▸ **ASSIGNED TASK**: Filter the entries for the string "computer". Copy each line that has it.

START RECORDS SUPPLIED

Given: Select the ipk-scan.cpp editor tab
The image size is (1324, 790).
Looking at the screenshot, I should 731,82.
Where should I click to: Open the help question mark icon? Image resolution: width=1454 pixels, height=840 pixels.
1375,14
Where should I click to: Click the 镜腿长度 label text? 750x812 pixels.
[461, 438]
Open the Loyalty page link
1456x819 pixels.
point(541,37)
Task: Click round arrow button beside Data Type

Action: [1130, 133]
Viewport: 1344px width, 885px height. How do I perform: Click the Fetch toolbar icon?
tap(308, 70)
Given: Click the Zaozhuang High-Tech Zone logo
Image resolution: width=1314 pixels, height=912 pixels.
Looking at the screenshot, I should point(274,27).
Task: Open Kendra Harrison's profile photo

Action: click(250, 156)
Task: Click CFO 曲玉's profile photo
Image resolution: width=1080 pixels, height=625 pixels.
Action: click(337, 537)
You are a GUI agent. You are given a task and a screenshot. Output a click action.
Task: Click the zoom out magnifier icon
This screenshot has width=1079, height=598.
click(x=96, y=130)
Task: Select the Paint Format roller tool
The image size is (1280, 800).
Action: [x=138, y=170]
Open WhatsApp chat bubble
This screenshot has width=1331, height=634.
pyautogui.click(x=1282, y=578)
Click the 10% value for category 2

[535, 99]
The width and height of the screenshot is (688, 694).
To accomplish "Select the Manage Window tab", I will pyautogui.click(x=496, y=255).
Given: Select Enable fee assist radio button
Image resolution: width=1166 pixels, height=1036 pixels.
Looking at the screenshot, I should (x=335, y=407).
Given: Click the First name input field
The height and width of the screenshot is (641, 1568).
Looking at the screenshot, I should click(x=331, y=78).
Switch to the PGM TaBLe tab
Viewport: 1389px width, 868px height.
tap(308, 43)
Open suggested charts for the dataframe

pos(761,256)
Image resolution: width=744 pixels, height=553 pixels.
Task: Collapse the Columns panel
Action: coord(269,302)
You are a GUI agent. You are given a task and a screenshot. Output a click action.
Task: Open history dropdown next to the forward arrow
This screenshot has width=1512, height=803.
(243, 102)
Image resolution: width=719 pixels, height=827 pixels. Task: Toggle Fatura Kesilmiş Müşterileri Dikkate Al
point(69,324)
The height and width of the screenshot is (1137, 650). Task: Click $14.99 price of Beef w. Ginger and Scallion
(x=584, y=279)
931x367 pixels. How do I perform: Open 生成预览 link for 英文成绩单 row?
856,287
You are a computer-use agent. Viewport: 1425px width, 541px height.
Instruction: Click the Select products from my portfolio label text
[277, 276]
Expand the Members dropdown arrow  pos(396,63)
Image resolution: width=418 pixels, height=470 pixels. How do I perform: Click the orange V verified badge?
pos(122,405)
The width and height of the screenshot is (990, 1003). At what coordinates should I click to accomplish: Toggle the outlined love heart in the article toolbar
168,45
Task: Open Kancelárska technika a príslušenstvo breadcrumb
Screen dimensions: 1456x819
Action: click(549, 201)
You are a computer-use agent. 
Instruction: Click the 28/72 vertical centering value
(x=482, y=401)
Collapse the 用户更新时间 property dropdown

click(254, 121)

END RECORDS SUPPLIED

▸ **ANSWER TO THIS EXERCISE**:
You are a computer-use agent. Viewport: 1425px width, 541px height.
You are a computer-use agent. 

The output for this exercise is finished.